## [WHAT YOU ARE ASKED TO DO]
Pull out every line of the material below that contains the string "screenshot". Case counts, so match capital and lowercase letters precisely.

-- Begin MATERIAL TO PROCESS --

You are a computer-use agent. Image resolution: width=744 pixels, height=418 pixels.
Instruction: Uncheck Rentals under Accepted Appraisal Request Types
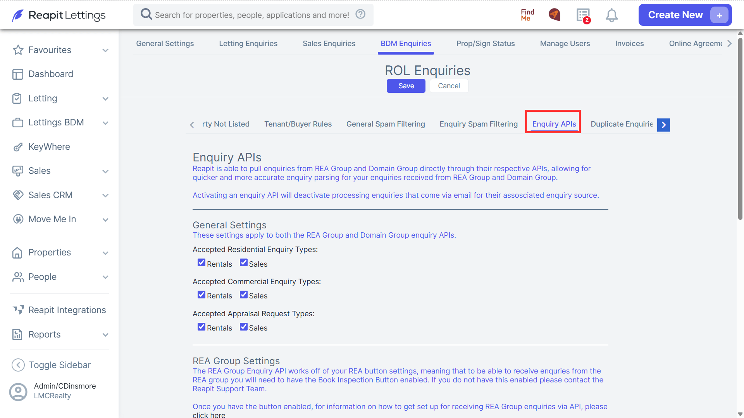(202, 327)
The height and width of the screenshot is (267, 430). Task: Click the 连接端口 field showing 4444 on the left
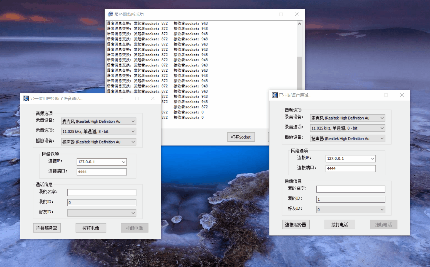[101, 172]

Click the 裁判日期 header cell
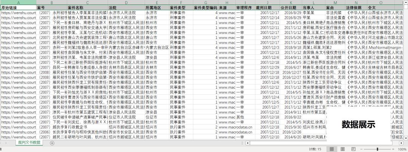coord(264,8)
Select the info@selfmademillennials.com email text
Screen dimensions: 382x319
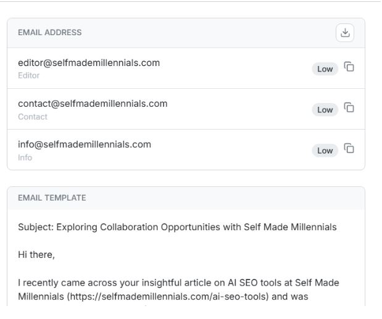click(x=85, y=145)
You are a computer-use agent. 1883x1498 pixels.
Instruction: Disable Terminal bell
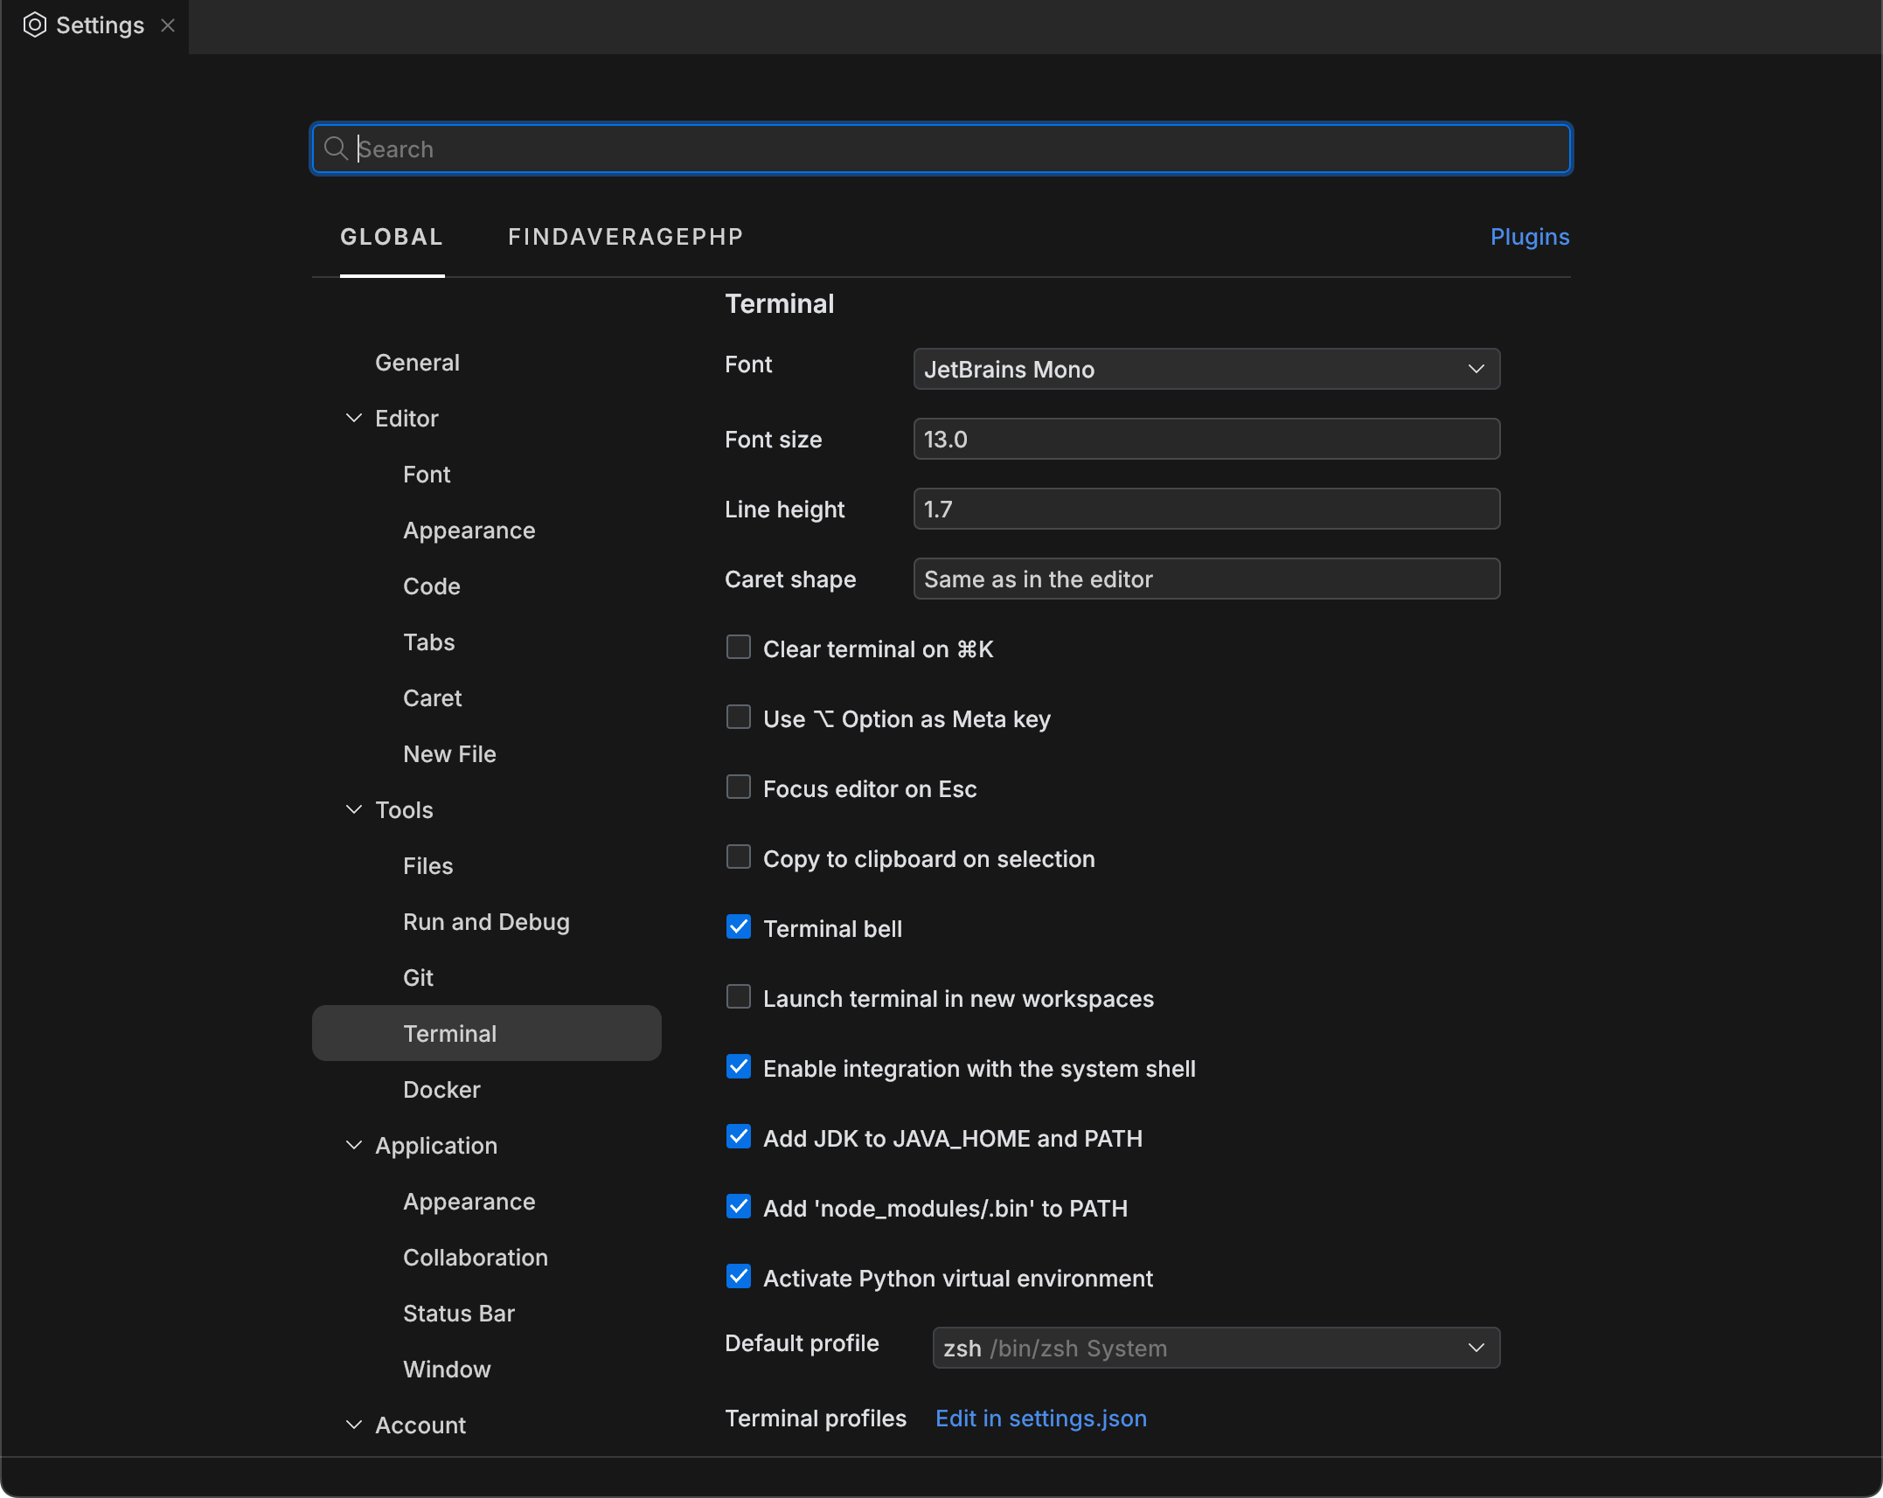pyautogui.click(x=739, y=926)
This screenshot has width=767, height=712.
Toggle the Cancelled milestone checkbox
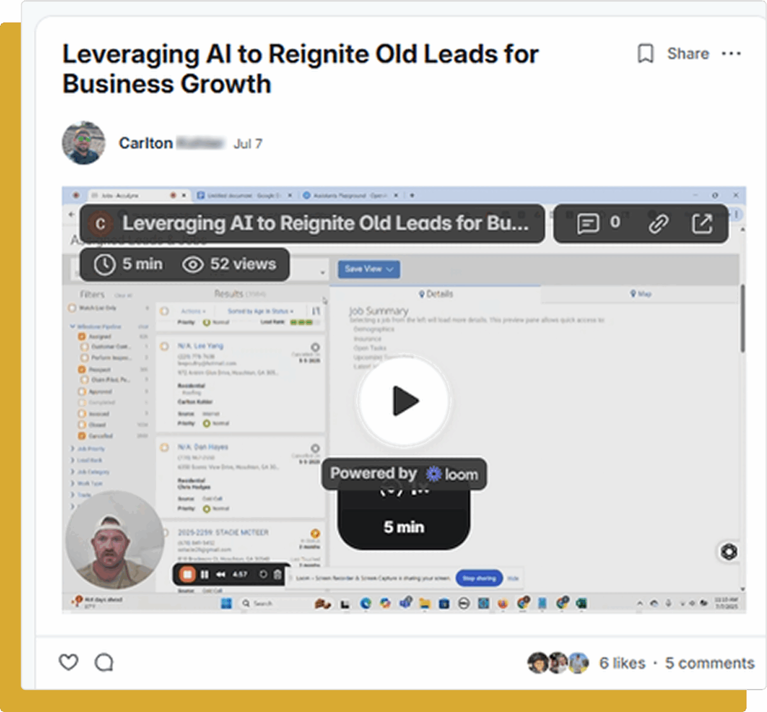[82, 436]
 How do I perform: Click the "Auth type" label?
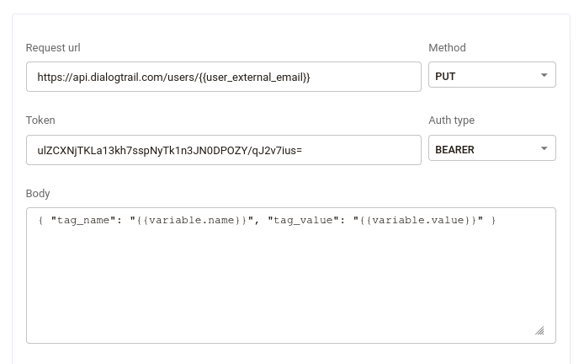451,120
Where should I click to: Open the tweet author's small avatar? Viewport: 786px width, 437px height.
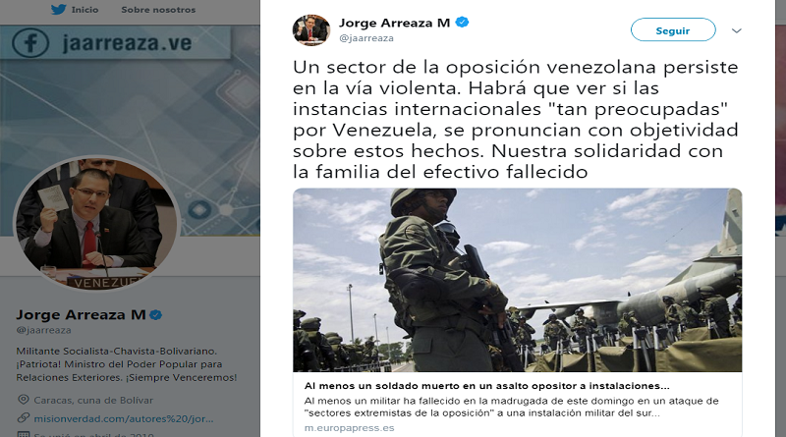click(x=311, y=29)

-- End MATERIAL TO PROCESS --

## [EXERCISE RESPONSE]
The height and width of the screenshot is (267, 430). Task: Click the 连接端口 field showing 4444 on the left
This screenshot has width=767, height=712.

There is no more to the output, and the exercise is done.